• **THE PROBLEM**
Continue the mailing-list reply about the shmget man page EPERM patch from the point where it stops.

[START GIVEN TEXT]

Re: [PATCH v2] man2/shmget2: Add details about EPERM error

[Date Prev][Date Next][Thread Prev][Thread Next][Date Index][Thread Index]

 



Hi Michael
Your patch is more clear, it looks good to me.

Best Regards
Yang Xu
> Hello Yang Xu,
>
> On 5/12/21 10:53 PM, Yang Xu wrote:
>> hugetlb_shm_group contains group id that is allowed to create SysV shared
>> memory segment using hugetlb page. To meet EPERM error, we also
>> need to make group id be not in this proc file.
>>
>> Signed-off-by: Yang Xu<xuyang2018.jy@xxxxxxxxxxx>
>> ---
>>   man2/shmget.2 | 2 +-
>>   1 file changed, 1 insertion(+), 1 deletion(-)
>>
>> diff --git a/man2/shmget.2 b/man2/shmget.2
>> index 757b7b7f1..29799b9b8 100644
>> --- a/man2/shmget.2
>> +++ b/man2/shmget.2
>> @@ -273,7 +273,7 @@ The
>>   .B SHM_HUGETLB
>>   flag was specified, but the caller was not privileged (did not have the
>>   .B CAP_IPC_LOCK
>> -capability).

[END GIVEN TEXT]
[START RECORDS SUPPLIED]

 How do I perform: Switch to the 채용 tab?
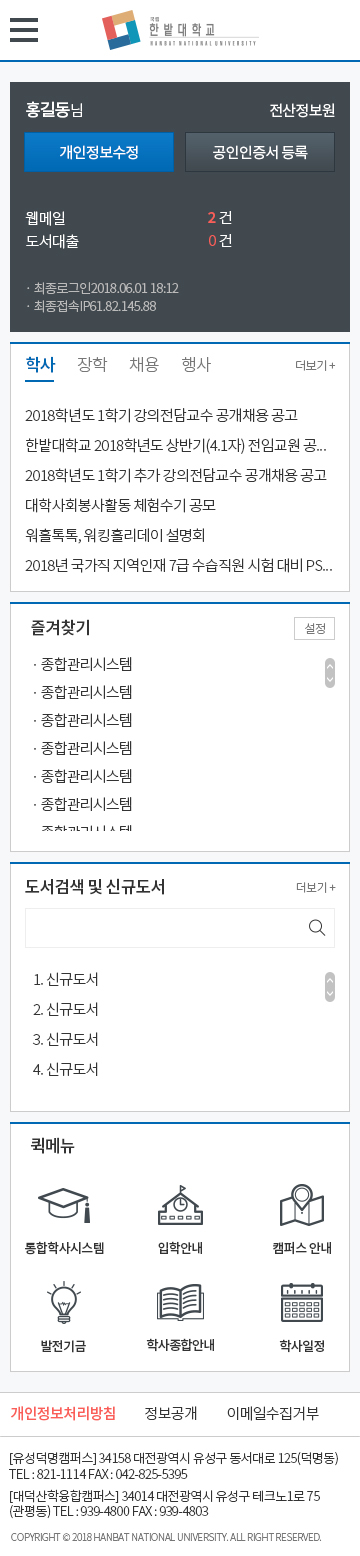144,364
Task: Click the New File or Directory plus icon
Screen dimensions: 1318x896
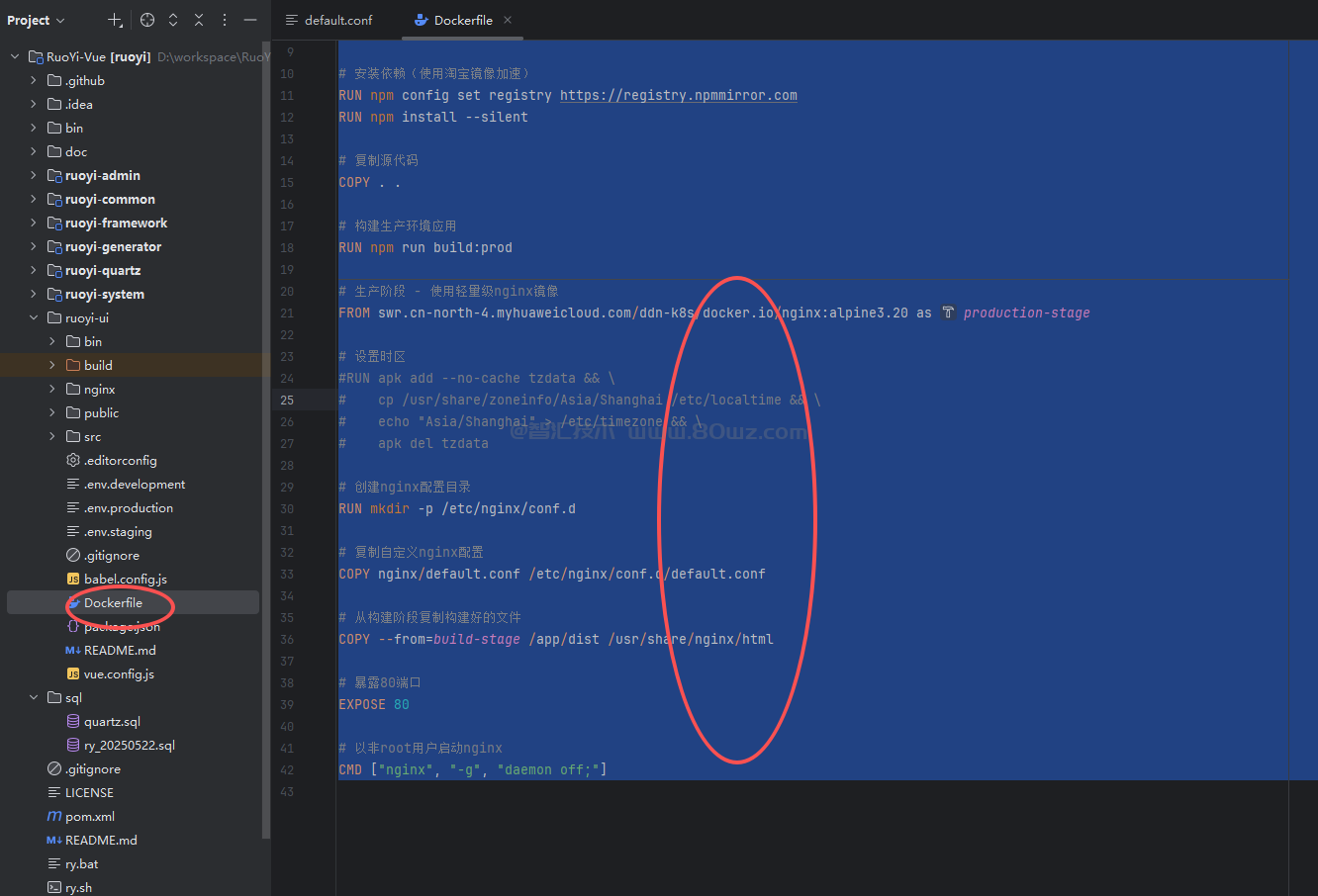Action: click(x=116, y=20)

[END RECORDS SUPPLIED]
[START RECORDS SUPPLIED]

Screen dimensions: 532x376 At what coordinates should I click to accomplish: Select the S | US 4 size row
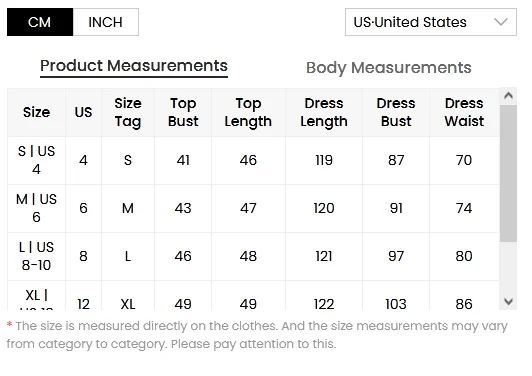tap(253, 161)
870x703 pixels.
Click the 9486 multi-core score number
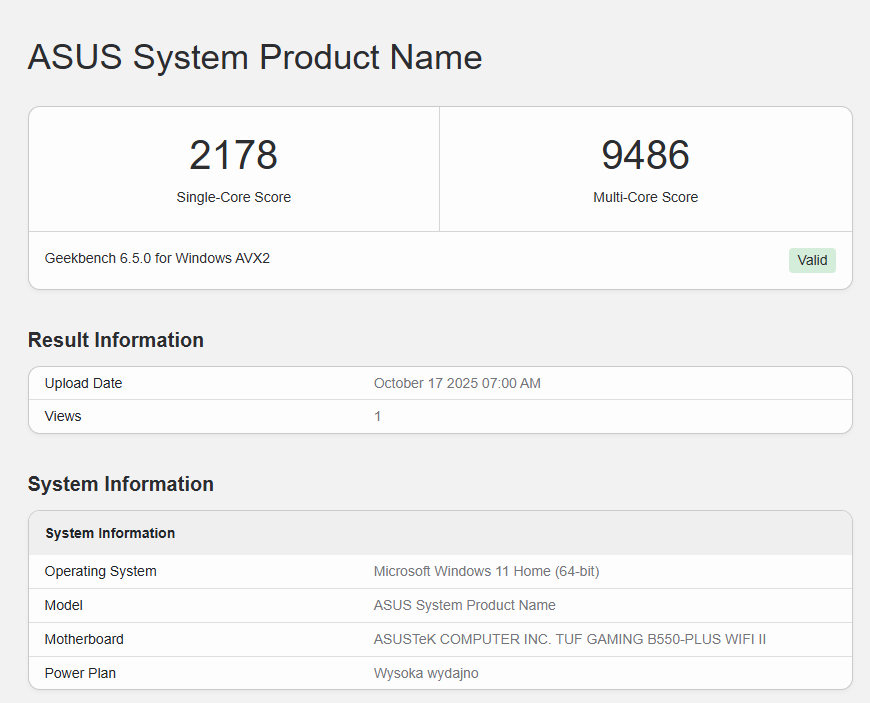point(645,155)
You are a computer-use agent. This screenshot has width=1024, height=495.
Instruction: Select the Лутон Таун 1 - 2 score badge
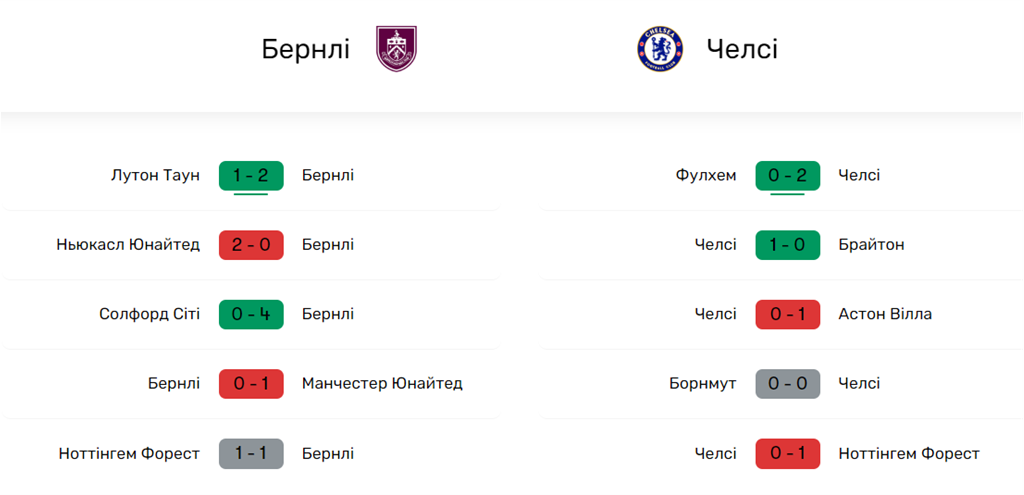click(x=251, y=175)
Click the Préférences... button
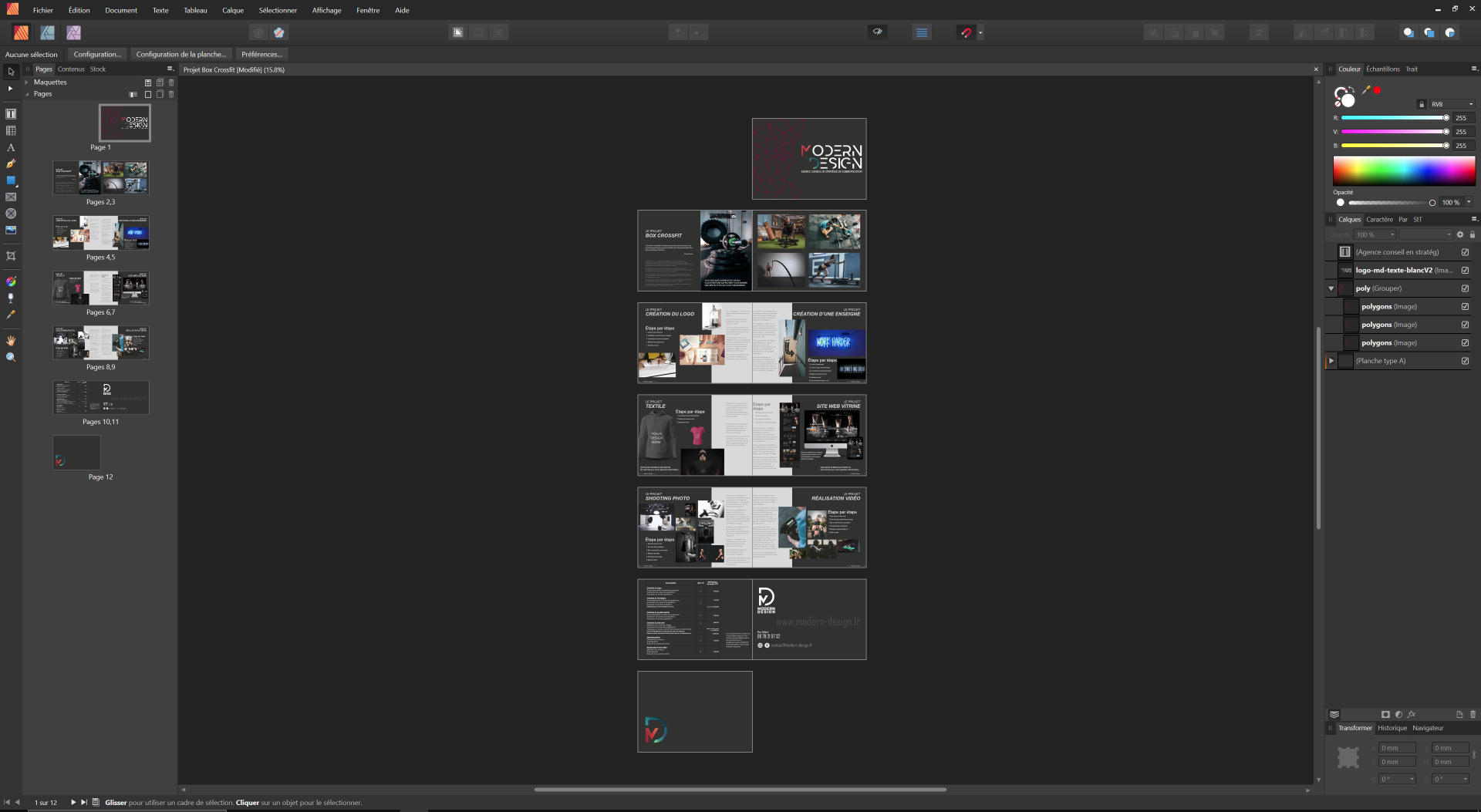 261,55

[END RECORDS SUPPLIED]
[START RECORDS SUPPLIED]

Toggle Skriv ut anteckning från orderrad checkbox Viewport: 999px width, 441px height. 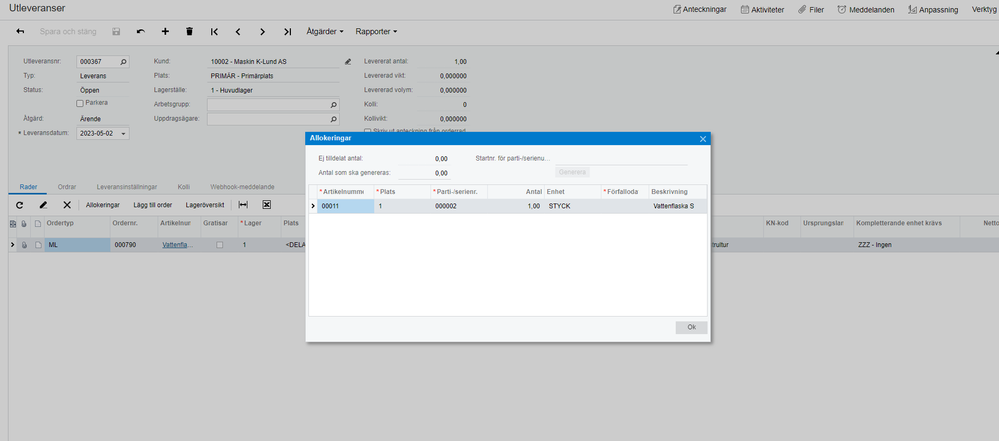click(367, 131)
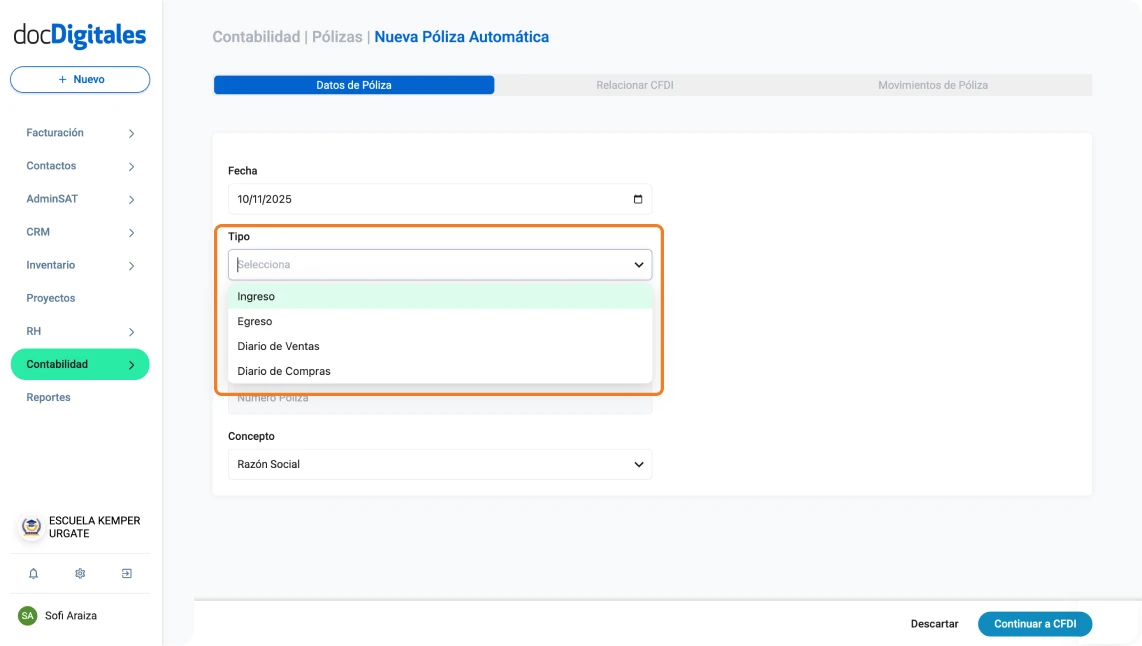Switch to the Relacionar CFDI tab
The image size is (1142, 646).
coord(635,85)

[END RECORDS SUPPLIED]

• **RESPONSE TO THE EXERCISE**
>> +capability and group id doesn't be contained in hugetlb_shm_group proc file).
>>   .SH CONFORMING TO
>>   POSIX.1-2001, POSIX.1-2008, SVr4.
>>   .\" SVr4 documents an additional error condition EEXIST.
>
> Thanks for spotting this. The story is more complex, as far as I can
> tell. For example, the same error also occurs for mmap(2) and
> memfd_create(2)
>
> Instead of your patch, I applied the diff below (not yet pushed),
> based on my reading of fs/hugetlbfs/inode.c, in particular:
>
>      static int can_do_hugetlb_shm(void)
>      {
>              kgid_t shm_group;
>              shm_group = make_kgid(&init_user_ns, sysctl_hugetlb_shm_group);
>              return capable(CAP_IPC_LOCK) || in_group_p(shm_group);
>      }
>
>      ...
>
>      struct file *hugetlb_file_setup(const char *name, size_t size,
>                                      vm_flags_t acctflag, struct user_struct **user,
>                                      int creat_flags, int page_size_log)
>      {
>              ...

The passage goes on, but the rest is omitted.